American Gene Technologies (AGT) practices the art and science of genetic medicine. Our broad knowledge of lentivirus vectors and substantial toolbox allows for rapid drug development, testing and screening to identify clinical candidates. Our priority areas for clinical drug development include:
- A Cure for HIV disease that combines immunotherapy with lentivirus delivery of genetic medicine to reconstitute effective and natural immune control of this dangerous virus;
- A novel strategy for curing phenylketonuria (PKU) – the second most common genetic disease in the U.S. and Europe; and,
- Innovative approaches to immuno-oncology that use genetic medicine to modify tumors so these sites of disease become potent stimulators of the immune system causing tumor destruction, removing the genetic modification and avoiding long-term consequences of altered T cells
The HIV Cure program is currently in Phase 1 clinical trials. Details on the ongoing trial can be found here. AGT overcame a longstanding obstacle in its progress toward a cure for PKU and is now selecting the best vector candidates from among many strong lentivirus configurations to gear up for steps toward a future clinical trial. The immuno-oncology program already has strong early indicators of success from animal testing and we are screening for the best candidate genetic medicine to take forward in a plan for treating hepatocellular (liver) cancer.

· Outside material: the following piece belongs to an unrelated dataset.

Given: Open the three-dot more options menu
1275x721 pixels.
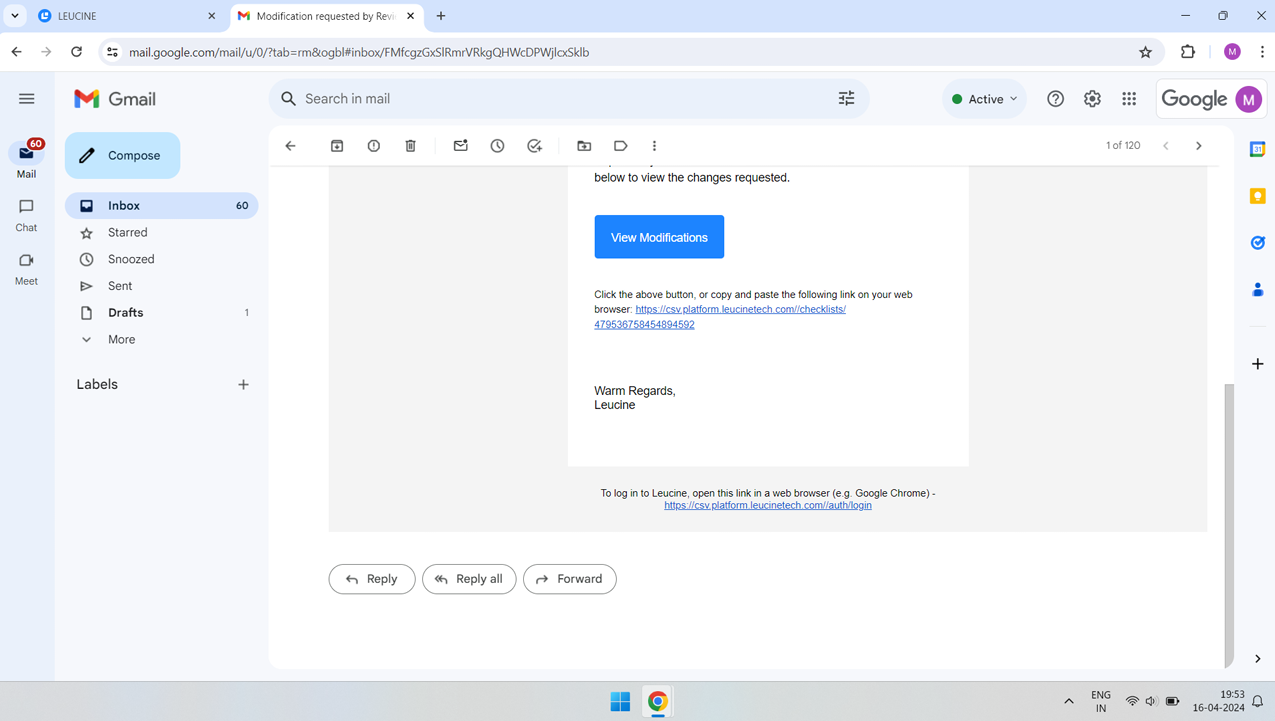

AGT’s robust programs of discovery and drug development also include efforts on research and development of genetic medicines for treating Parkinson’s disease and familial dysautonomia – a rare, inherited orphan disease that is characterized by early onset blindness and other neurological problems. As priority programs move toward clinical testing, and as AGT continues to grow, these and other areas of investigation will expand and refine the genetic medicine strategies while advancing toward the clinic alongside other focus areas.
In addition to research and development on specific diseases, AGT is very active in developing new technologies to improving lentivirus vectors and genetic medicines. Our Transient VectorTM is delivered in a lentivirus particle but creates a non-integrated form that can be amplified to increase the number of gene copies without integration and enable degradation after treatment. Other discoveries are improving lentivirus vectors to target specific cells or tissue, increasing the efficiency of gene delivery and testing the boundaries for creating complex genetic medicines to approach complex human diseases.